Complex scalar field In his book on Quantum Field Theory, Ryder mentioned in p. 91 under the title Complex Scalar Fields and Electromagnetism, the following:
He said that under a global phase transformation $$\phi \rightarrow e^{-i\Lambda}\phi        $$
and $$ \phi^* \rightarrow e^{-i\Lambda}\phi ^*       $$ the Lagrangian density
$$ {\cal L}=(\partial _\mu \phi)(\partial ^\mu \phi^*) -m^2\phi^* \phi$$ [with Minkowski signature $(+,-,-,-)$] is invariant. 
He then said, that this gauge transformation of the first kind doesn't involve spacetime (it is purely 'internal'). 
My question is can we make it involve spacetime? And does the fact that it doesn't involve spacetime make it a less important symmetry if I shall put it this way? 
 A: It is unclear what you mean by transformation involving space-time, well, at least, I found two possibilities.
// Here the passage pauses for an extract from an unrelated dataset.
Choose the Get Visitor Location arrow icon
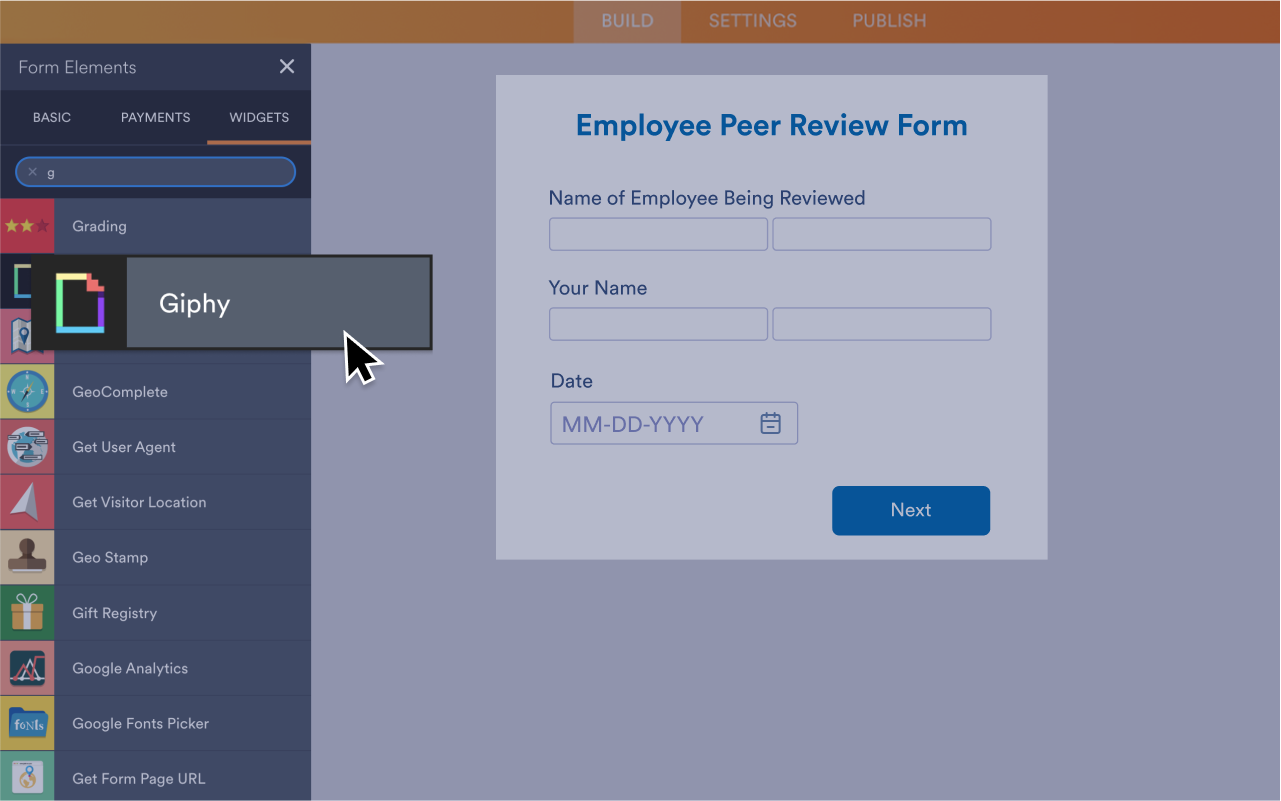tap(27, 502)
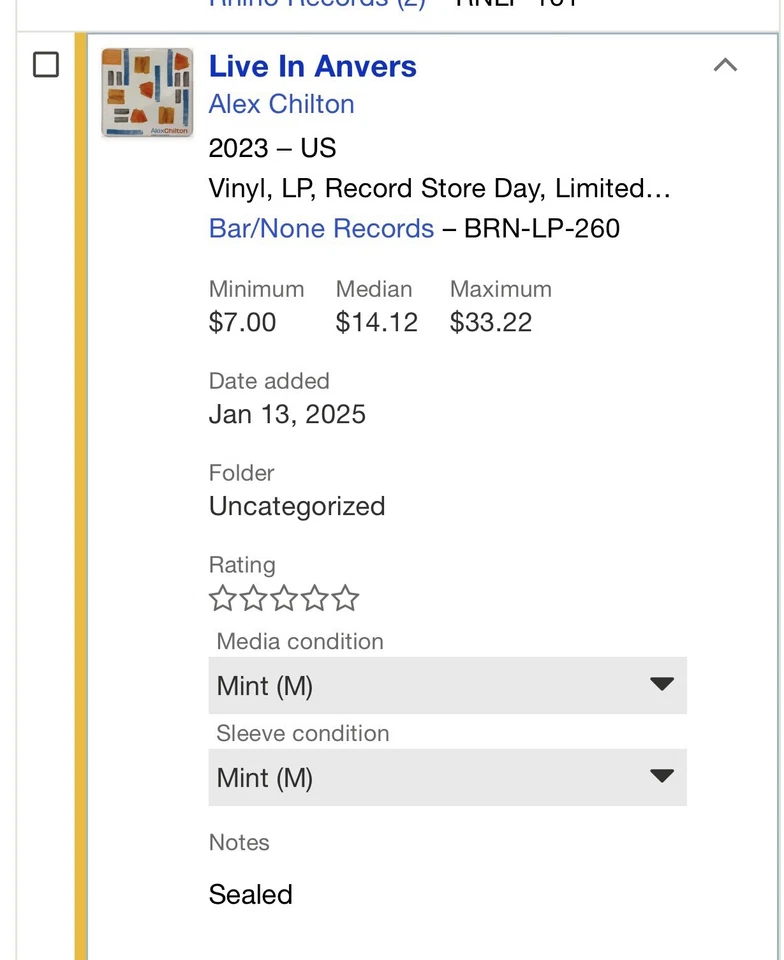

The mentioned transformations are not gauge, since $\Lambda$ does not depend on space-time. So one way to make it involve space-time is to set $\Lambda \rightarrow \Lambda(x)$. The given Lagrangian is not invariant under these gauge transformations: you have to add an additional term called the connection and it will become something like
$$ L = (D_{\mu} \phi)(D^{\mu} \phi^{*}) - m^2 \phi^{*} \phi; \qquad D_{\mu}\equiv \partial_{\mu} + i e A_{\mu}. $$
This describes how charged scalars interact with electromagnetic potential $A_{\mu}$, which is the whole point of gauge theory: the requirement of gauge-invariance reduces to the need for an additional gauge field $A$.
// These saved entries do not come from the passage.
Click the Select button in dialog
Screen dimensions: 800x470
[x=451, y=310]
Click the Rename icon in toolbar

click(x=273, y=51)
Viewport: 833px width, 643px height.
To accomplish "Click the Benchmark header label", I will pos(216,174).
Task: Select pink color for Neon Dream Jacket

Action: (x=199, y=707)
Nevertheless, you can still say that gauge transformations do not involve space-time in sense that the reason for their existense is the specifics of the structure of the local Lagrangian. It does not make sense (at least I don't know of any attempts) to extend it further. As an example of gauge transformations which actually involve space-time, you can check out GR with its diffeomorphism-invariance.